MUDANEWS.COM, OPINI – Alasan Pertama. Habib Utsman bin Yahya,Mufti Batavia, lahir di Pekojan, Jakarta Barat,bukan lahir di Yaman, Hadhramaut, pada tahun 1822, satu tahun setelah Perang Menteng (1821), yaitu perang Kesultanan Palembang yang menganut Tarekat Sammaniyah melawan penjajah Belanda dan kalah. Habib Utsman bin Yahya masa kecilnya tumbuh pada masa kekalahan umat Islam di Perang Jawa, Perang Diponegoro, pada masa tahun 1825-1830, perang ini perang kaum tarekat dan merupakan perang paling besar yang membuat bangkrut Pemerintahaan Hindia Belanda, dan lagi-lagi para pejuang, kaum tarekat yang dipimpin Pangerang Diponegoro juga kalah.

Apa yang dihasilkan dengan perang dengan kekalahan yang paling besar ini dalam sejarah Nusantara? Ulama banyak ditangkap karena dicap ekstrismis, pemberontak; banyaknya janda-janda korban perang; anak-anak yatim dan umat Islam yang hidup dalam kemiskinan yang parah yang kehilangan kepemimpinan, kehilangan ulama.

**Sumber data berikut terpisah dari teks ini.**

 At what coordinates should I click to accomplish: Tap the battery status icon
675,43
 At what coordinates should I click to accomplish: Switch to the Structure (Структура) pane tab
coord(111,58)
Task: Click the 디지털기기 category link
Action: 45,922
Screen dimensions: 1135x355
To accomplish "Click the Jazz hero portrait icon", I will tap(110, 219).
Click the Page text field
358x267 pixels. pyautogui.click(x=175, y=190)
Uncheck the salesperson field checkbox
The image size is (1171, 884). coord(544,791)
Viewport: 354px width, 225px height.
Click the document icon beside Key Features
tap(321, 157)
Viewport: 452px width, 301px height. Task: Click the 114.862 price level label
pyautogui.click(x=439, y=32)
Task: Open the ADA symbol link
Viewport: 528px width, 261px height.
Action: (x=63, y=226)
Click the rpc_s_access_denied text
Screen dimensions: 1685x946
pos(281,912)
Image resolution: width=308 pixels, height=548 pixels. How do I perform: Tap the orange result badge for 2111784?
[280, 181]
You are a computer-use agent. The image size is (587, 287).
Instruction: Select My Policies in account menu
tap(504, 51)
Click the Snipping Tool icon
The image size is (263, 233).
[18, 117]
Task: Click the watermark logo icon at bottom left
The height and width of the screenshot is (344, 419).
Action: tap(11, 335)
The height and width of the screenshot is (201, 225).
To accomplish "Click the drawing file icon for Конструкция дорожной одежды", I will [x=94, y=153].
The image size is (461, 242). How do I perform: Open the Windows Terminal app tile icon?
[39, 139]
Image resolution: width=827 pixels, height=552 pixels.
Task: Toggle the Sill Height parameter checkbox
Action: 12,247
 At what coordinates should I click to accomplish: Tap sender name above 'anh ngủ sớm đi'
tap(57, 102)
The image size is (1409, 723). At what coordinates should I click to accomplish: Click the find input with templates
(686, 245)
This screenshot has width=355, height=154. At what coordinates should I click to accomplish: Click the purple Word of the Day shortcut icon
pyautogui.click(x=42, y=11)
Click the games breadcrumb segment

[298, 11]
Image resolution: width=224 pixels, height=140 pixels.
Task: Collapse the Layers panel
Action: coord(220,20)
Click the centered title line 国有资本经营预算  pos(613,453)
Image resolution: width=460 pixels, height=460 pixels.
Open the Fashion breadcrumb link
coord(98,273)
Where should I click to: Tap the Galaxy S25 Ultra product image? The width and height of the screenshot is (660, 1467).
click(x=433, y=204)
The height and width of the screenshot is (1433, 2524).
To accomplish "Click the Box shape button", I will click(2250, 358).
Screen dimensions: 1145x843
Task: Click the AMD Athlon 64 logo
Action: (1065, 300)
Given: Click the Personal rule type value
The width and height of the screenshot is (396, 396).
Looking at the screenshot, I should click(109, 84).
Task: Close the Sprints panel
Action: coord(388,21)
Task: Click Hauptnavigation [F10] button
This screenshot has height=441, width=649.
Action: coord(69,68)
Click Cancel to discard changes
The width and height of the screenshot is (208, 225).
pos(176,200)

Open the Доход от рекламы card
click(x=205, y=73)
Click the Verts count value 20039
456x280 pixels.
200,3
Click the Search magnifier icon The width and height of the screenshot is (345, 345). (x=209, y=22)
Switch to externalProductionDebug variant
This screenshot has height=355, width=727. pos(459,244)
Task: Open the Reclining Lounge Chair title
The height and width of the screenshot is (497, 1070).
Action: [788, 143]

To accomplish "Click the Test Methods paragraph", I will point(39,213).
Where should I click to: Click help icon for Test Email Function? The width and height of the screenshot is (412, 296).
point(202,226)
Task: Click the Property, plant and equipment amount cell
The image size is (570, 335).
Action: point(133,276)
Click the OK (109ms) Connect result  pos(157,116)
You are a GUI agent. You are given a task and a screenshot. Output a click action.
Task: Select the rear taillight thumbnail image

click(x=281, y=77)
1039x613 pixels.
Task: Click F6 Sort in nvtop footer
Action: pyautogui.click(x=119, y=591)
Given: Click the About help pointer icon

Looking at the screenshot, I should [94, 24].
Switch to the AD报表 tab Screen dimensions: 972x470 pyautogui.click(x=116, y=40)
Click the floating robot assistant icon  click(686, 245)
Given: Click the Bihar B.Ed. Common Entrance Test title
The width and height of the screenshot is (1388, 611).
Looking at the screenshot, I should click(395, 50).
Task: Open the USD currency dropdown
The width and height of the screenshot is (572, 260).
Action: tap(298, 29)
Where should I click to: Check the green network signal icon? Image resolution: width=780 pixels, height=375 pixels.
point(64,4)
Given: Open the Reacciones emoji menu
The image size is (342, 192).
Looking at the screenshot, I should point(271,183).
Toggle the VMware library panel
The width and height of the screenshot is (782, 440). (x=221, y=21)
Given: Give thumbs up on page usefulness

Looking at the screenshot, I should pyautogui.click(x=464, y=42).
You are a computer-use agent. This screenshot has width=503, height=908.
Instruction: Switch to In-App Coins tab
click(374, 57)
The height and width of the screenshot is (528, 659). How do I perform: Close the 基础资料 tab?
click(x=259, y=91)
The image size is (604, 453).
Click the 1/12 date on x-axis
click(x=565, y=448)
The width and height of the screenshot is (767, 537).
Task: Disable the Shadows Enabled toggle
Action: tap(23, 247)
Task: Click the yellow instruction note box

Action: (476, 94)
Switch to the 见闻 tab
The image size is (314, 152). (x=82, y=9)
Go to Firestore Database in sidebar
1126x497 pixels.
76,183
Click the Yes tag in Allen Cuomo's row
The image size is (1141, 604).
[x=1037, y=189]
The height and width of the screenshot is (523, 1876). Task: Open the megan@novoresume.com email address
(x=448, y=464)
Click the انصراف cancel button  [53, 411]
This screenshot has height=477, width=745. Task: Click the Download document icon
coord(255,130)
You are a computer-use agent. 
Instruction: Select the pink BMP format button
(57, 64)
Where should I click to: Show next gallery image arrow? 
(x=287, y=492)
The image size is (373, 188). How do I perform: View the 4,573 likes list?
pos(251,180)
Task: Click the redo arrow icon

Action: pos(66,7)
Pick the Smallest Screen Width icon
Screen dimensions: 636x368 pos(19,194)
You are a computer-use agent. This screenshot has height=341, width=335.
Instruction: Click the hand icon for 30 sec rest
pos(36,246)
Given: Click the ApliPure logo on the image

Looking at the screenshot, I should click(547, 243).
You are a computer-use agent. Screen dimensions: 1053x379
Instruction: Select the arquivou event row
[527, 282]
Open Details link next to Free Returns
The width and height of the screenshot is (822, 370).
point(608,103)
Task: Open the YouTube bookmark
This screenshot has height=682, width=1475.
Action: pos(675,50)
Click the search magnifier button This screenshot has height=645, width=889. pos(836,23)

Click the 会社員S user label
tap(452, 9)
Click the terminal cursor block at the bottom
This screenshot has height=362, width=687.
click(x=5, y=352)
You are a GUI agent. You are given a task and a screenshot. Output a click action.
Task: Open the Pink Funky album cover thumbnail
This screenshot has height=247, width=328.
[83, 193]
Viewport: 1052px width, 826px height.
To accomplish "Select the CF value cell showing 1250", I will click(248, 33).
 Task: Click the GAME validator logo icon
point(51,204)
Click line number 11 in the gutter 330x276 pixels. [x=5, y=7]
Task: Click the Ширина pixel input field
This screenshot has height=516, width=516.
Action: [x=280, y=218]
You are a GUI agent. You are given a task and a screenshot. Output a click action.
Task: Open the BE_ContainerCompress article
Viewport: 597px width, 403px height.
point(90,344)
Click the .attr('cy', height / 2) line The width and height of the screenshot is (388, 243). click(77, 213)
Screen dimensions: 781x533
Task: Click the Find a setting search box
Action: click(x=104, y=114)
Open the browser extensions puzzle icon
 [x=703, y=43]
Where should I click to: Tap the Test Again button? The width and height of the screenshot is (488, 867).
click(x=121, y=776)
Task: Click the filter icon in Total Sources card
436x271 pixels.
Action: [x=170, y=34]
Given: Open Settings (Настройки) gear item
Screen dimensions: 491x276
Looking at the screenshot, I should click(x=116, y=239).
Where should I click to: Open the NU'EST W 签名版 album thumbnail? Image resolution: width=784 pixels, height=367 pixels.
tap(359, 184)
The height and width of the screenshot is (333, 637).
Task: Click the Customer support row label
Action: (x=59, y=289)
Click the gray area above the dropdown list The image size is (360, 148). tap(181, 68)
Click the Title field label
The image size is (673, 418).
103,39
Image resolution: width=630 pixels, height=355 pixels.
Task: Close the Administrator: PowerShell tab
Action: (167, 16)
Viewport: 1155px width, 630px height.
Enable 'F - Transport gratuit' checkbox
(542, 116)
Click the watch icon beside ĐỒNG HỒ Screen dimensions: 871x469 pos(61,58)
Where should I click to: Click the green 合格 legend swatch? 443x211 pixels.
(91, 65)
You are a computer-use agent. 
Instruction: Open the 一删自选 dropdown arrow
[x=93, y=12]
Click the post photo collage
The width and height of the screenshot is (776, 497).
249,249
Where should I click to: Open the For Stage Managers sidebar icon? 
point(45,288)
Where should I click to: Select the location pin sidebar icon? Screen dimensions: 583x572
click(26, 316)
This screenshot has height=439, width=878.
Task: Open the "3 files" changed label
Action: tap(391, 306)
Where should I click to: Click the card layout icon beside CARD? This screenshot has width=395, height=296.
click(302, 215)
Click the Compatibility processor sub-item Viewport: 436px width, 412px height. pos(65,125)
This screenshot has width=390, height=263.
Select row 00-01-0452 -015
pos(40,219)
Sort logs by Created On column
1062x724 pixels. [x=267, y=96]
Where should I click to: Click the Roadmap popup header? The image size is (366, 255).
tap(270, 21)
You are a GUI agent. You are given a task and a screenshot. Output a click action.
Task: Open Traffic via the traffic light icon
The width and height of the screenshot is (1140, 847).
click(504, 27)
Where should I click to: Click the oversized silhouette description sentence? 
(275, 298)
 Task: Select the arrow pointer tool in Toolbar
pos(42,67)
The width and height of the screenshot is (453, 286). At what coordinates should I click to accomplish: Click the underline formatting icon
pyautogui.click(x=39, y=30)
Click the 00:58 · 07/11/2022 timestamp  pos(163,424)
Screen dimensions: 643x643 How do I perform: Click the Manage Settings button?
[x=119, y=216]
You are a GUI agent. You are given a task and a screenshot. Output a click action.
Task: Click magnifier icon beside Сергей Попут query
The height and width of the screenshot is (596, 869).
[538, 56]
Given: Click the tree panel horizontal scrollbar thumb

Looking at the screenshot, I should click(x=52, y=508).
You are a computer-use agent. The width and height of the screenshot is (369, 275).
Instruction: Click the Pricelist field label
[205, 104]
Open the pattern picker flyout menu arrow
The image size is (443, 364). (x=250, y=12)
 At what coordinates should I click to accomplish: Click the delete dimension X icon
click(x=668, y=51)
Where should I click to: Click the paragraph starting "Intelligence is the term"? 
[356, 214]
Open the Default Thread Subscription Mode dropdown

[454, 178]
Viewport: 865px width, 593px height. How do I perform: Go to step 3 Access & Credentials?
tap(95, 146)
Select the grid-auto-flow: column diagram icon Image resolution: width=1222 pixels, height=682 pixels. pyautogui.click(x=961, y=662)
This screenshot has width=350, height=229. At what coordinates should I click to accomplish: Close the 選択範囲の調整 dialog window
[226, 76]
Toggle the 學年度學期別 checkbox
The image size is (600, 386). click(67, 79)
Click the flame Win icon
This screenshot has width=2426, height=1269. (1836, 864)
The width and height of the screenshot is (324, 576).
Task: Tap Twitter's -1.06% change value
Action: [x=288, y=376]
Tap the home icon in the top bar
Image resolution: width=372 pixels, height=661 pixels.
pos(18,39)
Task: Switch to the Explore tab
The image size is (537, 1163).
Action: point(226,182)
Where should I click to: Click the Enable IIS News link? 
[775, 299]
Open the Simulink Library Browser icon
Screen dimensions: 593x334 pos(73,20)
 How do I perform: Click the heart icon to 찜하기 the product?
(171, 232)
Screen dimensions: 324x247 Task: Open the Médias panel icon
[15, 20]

Di sinilah Habib Utsman bin Yahya melihat misi pendangkalan dan pergantian akidah (zending) mulai masuk dan tumbuh subur; maka Habib Utsman bin Yahya mengambil langkah perjuangan kooperatif, mendekati dan masuk ke pemerintahaan Hindia Belanda untuk menyelamatkan akidah umat dengan akidah Islam ahlussunnah wal jamaah sehingga dia bebas mencetak, menyebarkan dan mengajarkan kitab-kitab, utamanya kitab akidah Sifat Dua Puluh yang sampai hari ini menjadi kitab yang populer di pesantren dan majelis taklim. Tanpa peran dan strategi perjuangan kooperatif ini, apakah mungkin kitab Sifat Dua Puluh bisa tercetak dan tersebar sampai saat ini? (Bersambung)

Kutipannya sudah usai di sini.